# New desert tortoise baby



## Yelloweyed (Sep 20, 2015)

Here's the outside enclosure



The entrance to the burrow



Under the water pavilion



Other side of the water pavilion



I need to weigh her and measure her but she's tiny!


----------



## wellington (Sep 20, 2015)

So very cute. Just make sure those rocks by the water dish she can still get in and out easily and that she won't just fall into the water onto her back. Otherwise looks great to me.


----------



## Keith D. (Sep 20, 2015)

Looks good but I always have my baby DT's indoors especially a new one because ibdef don't want him/her to brumate.


----------



## Yelloweyed (Sep 20, 2015)

I just got her today. She'll be staying inside for the majority of the time. The outside pool is for sunlight exposure and isn't secured against predators. It just has bird netting over it. I did see her tip over onto her back (while trying to climb up the pool's side) but she quickly righted herself.

She ate a small handful of weeds and grass, checked out the pool and then put herself to sleep at 6pm. I transferred her to the inside enclosure at 7pm.


----------



## Yelloweyed (Sep 21, 2015)

Bedtime snack



Plants are from Tortoise Supply.


----------



## Carol S (Sep 22, 2015)

She is adorable.


----------



## Momof4 (Sep 26, 2015)

How is your baby doing? 
I now have a baby too! He just showed up in our yard this week 2ft from our pool! 
How much does yours weigh?


----------



## kathyth (Sep 26, 2015)

Beautiful baby and set up!!
The desert babies are really hatching now. 
Many needing homes. 
Glad that two in this thread have scored!!


----------



## Yelloweyed (Sep 26, 2015)

I'm fostering two more (probably from the same clutch) until next year. They were found wandering the same street.



Top to bottom - Henrietta, Able and Tank

They weight 29, 30 and 24g. All are just under 2 inches.

I have a 4'x6' inside enclosure and a 5' wading pool for outside.


----------



## Momof4 (Sep 26, 2015)

Yelloweyed said:


> I'm fostering two more (probably from the same clutch) until next year. They were found wandering the same street.
> 
> View attachment 150064
> 
> ...



Oh wow, 2 more found! They are so cute and in good hands now! 

It's funny because I was searching my whole property 2 acres for more! I scan the driveway and pool area a few times a day! I'm wondering if a hawk dropped it or there is a mating pair nearby. 

Mine is 40g @ 2". He already had a growth line so I bet he's just a bit older than yours! No name yet! 


He's not really that yellow. He's under a yellow umbrella so I guess it's picking up some of the color.


----------



## Yvonne G (Sep 26, 2015)

This is the bestest ever baby tortoise. They simply are not afraid of people. You can almost do anything to them and they take it. California's other chelonian, the pond turtle, is the same way. You can find a wild pond turtle that has never seen a human before and it will be friendly and unafraid.


----------



## Carol S (Sep 26, 2015)

I would love to find some hatchlings wandering down the street.


----------



## Yelloweyed (Sep 26, 2015)

If the lady decides to keep only one, I'll ask if you can have one @Carol S.
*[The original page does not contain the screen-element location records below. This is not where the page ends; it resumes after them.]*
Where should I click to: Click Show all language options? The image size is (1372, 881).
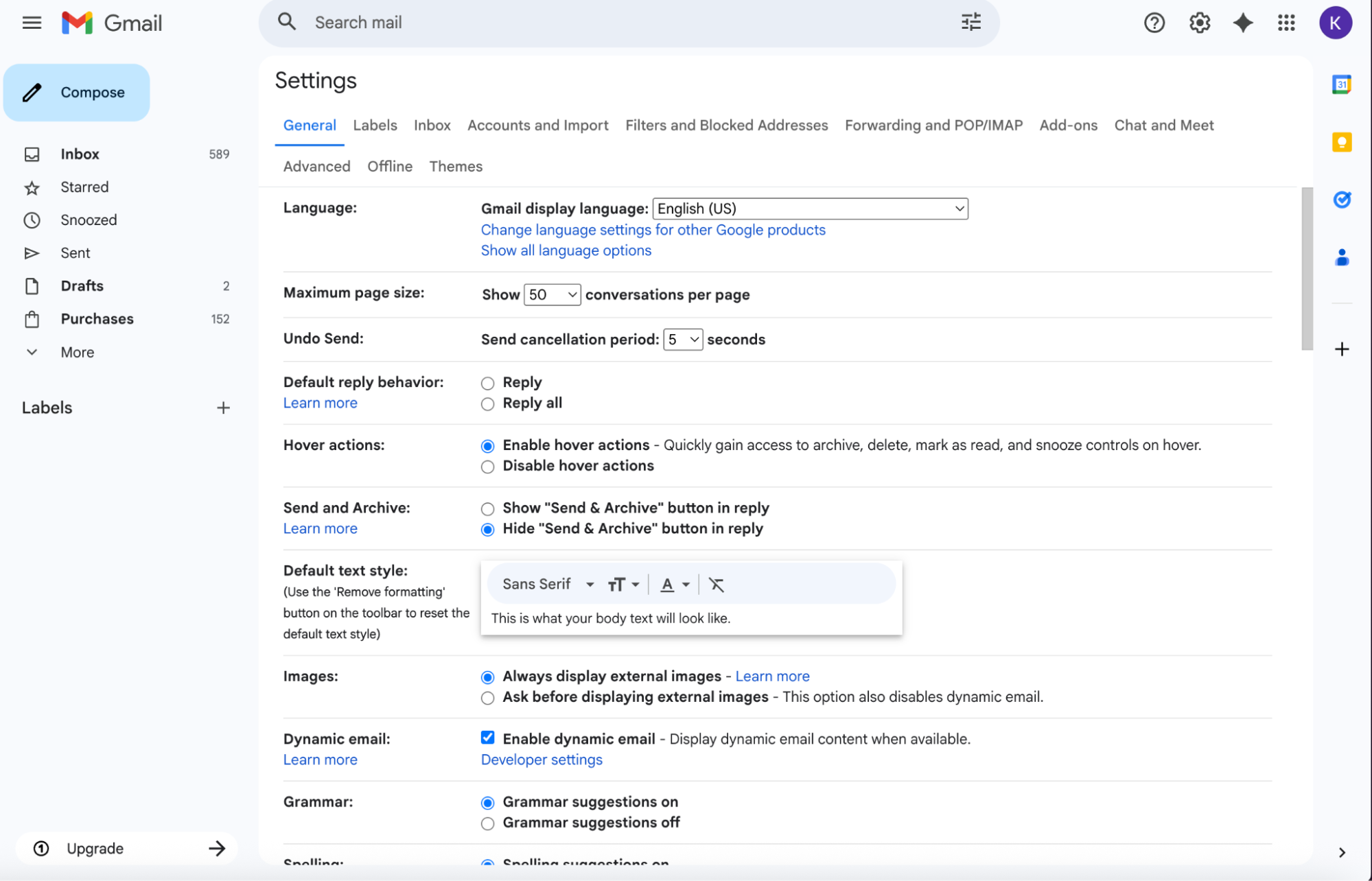pos(565,250)
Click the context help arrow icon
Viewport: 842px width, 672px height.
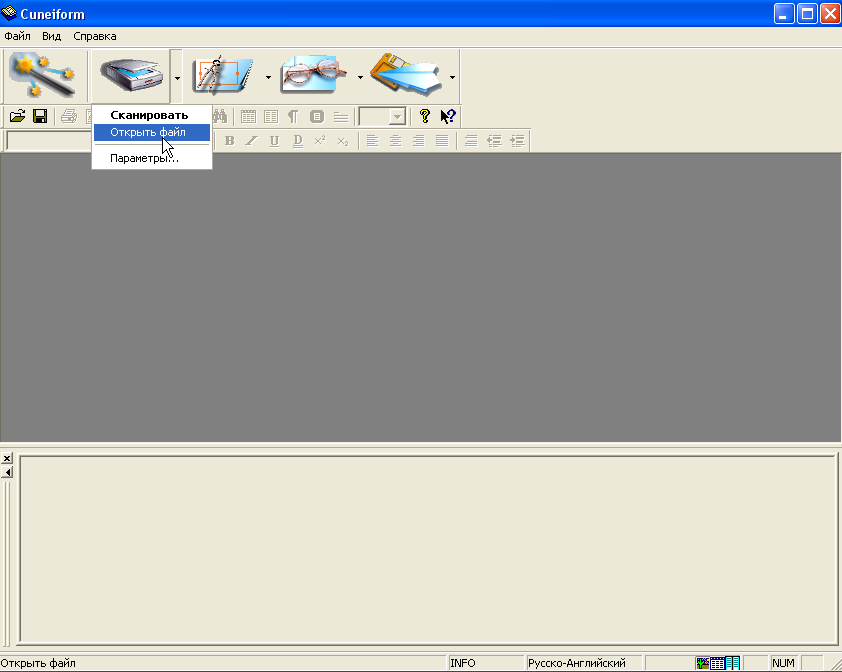pos(448,116)
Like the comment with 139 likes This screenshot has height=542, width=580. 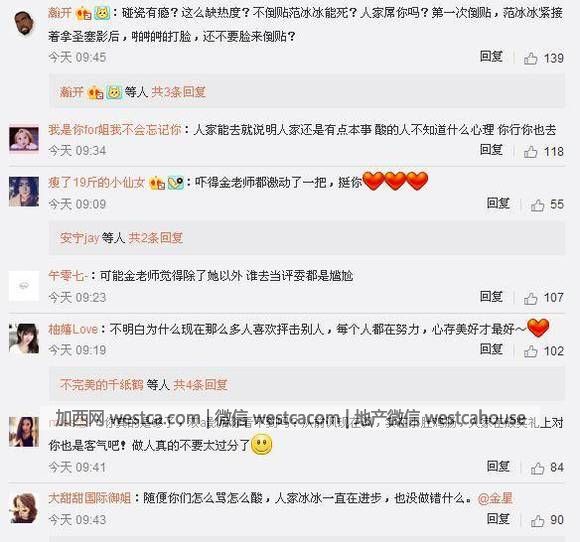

@Yvonne G, I'm amazed at their friendliness. My Russian will sit calmly in my hand but has never gotten that comfortable. Henrietta will sleep anywhere and has already taken a nap in my hand while I was cleaning the enclosure!




I think the two newer ones will lighten up as the dirt washes off during their soaks. I haven't 'scrubbed' off the dirt because they're so little still. The two newer torts, Tank and Able, still had dried yolk sac attached. Tank's completely fell off after a soak but Able's is still a little gummy or rubbery feeling. He seems to visit the water dish most often. Is that okay?


----------



## Yelloweyed (Sep 26, 2015)

@Momof4 What does your tort like to eat most? Mine seems partial to dandelions.


----------



## Momof4 (Sep 26, 2015)

Yelloweyed said:


> @Momof4 What does your tort like to eat most? Mine seems partial to dandelions.




Dandies and soft grass with some other weeds chopped up. He finally took a liking to Mazuri today. I gave him 1/2 a pellet with grass. 
My guy charges when I put my hand near him but once I pick him up he's pretty calm and looks around. 

Let me know if you need any Mazuri, I have 25# of the stuff!


----------



## lilmegtgood (Jan 25, 2016)

They are so precious!


----------